Zeliha Baktır,^a Mehmet Akkurt,^a ^* Nihat Şireci ^b and Hasan Küçükbay ^c

^aDepartment of Physics, Faculty of Sciences, Erciyes University, 38039 Kayseri, Turkey, ^bDepartment of Chemistry, Faculty of Arts and Sciences, Adıyaman University, 02040 Adıyaman, Turkey, and ^cDepartment of Chemistry, Faculty of Arts and Sciences, Ínönü University, 44280 Malatya, Turkey
^*Correspondence e-mail: akkurt@erciyes.edu.tr

(Received 12 August 2010; accepted 16 August 2010; online 25 August 2010)

In the title compound, C₁₄H₂₁N₂Si⁺·Br⁻·H₂O, the benzimidazole ring system is almost planar [maximum deviation = 0.021 (2) Å]. In the crystal, O—H⋯Br and C—H⋯O hydrogen bonds link the ions via the O atoms of the water molecules. In addition, there are π–π stacking interactions between the centroids of the benzene and imidazole rings of the benzimidazole ring system [centroid–centroid distances = 3.521 (3) and 3.575 (2) Å].

Related literature

For the antitumour activity of alkylsilyl-substituted benzimidazole derivatives, see: Kleemann et al. (2009 ); Lukevics et al. (2001 ); Ignatovich et al. (2010 ).
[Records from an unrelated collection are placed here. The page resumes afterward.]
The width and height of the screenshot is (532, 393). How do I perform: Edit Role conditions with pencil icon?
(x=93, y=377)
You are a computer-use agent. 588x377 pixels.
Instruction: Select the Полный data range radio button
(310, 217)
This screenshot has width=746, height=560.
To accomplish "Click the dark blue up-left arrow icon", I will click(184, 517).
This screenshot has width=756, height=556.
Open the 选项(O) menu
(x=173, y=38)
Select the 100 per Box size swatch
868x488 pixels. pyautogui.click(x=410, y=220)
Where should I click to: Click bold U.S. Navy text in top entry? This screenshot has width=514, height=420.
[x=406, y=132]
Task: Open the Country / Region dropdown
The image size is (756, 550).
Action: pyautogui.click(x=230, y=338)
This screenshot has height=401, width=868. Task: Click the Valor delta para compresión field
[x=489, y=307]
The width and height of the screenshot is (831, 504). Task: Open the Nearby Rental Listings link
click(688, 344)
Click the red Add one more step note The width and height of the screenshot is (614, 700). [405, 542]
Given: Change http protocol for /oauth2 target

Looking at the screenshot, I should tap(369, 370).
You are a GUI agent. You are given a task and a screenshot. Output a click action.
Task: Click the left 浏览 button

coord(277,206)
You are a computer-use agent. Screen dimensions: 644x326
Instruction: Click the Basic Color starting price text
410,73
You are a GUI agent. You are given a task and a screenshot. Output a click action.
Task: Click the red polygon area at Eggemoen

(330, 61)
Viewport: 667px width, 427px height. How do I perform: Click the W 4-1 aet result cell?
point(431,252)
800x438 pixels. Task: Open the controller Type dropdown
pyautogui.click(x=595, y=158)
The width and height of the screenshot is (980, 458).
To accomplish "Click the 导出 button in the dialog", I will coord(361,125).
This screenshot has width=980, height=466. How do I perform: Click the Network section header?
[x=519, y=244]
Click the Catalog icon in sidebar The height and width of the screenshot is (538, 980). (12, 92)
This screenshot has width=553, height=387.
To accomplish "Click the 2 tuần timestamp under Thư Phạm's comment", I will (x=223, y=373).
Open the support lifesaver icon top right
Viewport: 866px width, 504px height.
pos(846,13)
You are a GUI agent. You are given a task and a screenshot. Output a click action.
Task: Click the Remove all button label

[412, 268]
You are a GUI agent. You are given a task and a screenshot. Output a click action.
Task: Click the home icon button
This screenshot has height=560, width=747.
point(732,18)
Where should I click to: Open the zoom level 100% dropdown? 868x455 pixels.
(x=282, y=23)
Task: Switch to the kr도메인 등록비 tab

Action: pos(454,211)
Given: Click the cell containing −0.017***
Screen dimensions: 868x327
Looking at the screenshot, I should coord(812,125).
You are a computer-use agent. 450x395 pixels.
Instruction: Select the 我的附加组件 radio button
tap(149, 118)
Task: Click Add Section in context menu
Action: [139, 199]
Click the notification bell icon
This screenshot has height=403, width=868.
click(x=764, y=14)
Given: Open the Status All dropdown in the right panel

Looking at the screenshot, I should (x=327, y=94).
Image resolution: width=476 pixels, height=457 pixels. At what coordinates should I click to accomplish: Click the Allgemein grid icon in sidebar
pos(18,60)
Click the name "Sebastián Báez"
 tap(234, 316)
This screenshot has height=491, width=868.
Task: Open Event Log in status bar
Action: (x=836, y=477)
For the pharmacological activity of benzimidazole compounds, see: Singh & Lown (2000 ); Huang et al. (2006 ); Turner & Denny (1996 ); Galal et al. (2009 ); Küçükbay et al. (2003 , 2004 , 2009 , 2010a ,b ); Şireci et al. (2010 ); Yılmaz & Küçükbay (2009 ); Yılmaz et al. (2010 ). For the structures of similar benzimidazole derivatives, see: Akkurt et al. (2008 , 2010a ,b ); Yıldırım et al. (2006 ). For π–π interactions, see: Janiak (2000 ).

Experimental

Crystal data

C₁₄H₂₁N₂Si⁺·Br⁻·H₂O
M_r = 343.33
Triclinic, $[P \overline 1]$
a = 8.9063 (2) Å
b = 10.4720 (2) Å
c = 10.9439 (3) Å
α = 66.542 (4)°
β = 71.479 (4)°
γ = 80.625 (5)°
V = 887.07 (5) Å³
Z = 2
Mo Kα radiation
μ = 2.38 mm⁻¹
T = 294 K
0.20 × 0.20 × 0.20 mm

Data collection

Rigaku R-AXIS RAPID-S diffractometer
Absorption correction: multi-scan (SORTAV; Blessing, 1995 ) T_min = 0.647, T_max = 0.647
18957 measured reflections
3618 independent reflections
2202 reflections with I > 2σ(I)
R_int = 0.073

Refinement

R[F² > 2σ(F²)] = 0.049
wR(F²) = 0.121
S = 1.02
3618 reflections
175 parameters
3 restraints
H-atom parameters constrained
Δρ_max = 0.30 e Å⁻³
Δρ_min = −0.35 e Å⁻³

Table 1
Hydrogen-bond geometry (Å, °)

D—H⋯A	D—H	H⋯A	D⋯A	D—H⋯A
C7—H7⋯O1W	0.93	2.46	3.351 (5)	161
O1W—H1W⋯Br1	0.85	2.62	3.445 (4)	165
O1W—H2W⋯Br1ⁱ	0.85	2.59	3.360 (4)	152
Symmetry code: (i) -x+2, -y+1, -z+1.

Data collection: CrystalClear (Rigaku/MSC, 2005 ); cell refinement: CrystalClear; data reduction: CrystalClear; program(s) used to solve structure: SIR97 (Altomare et al., 1999 ); program(s) used to refine structure: SHELXL97 (Sheldrick, 2008 ); molecular graphics: ORTEP-3 for Windows (Farrugia, 1997 ) and PLATON (Spek, 2009 ); software used to prepare material for publication: WinGX (Farrugia, 1999 ).

Supporting information

Crystal structure: contains datablocks global, I. DOI: https://doi.org/10.1107/S1600536810033015/dn2597sup1.cif

Structure factors: contains datablock I. DOI: https://doi.org/10.1107/S1600536810033015/dn2597Isup2.hkl

checkCIF report

Comment top

Heterocycles are important building blocks for the construction of anticancer drugs (Kleemann et al., 2009). For example, alkylsilyl substituted benzimidazole derivatives have been reported to possess important antitumour activity (Lukevics et al., 2001; Ignatovich et al., 2010). Since, benzimidazole compounds have been found to have a broad range of pharmacological activity, many research groups as well as our group have been interested in these type of heterocyclic compounds (Singh & Lown, 2000; Huang et al., 2006; Turner & Denny, 1996; Galal et al., 2009; Küçükbay et al., 2003, 2004, 2009, 2010a,b; Şireci et al., 2010; Yılmaz et al., 2009, 2010;). We have synthesized and investigated the crystal structures of many benzimidazole derivatives (Akkurt et al., 2008, 2010a,b; Yıldırım et al., 2006). Herein we report the synthesis and structure of the title compound, (I), 1-(prop-2-ene-1-yl)-3-[(trimethylsilyl)methyl]benzimidazolium bromide monohydrate.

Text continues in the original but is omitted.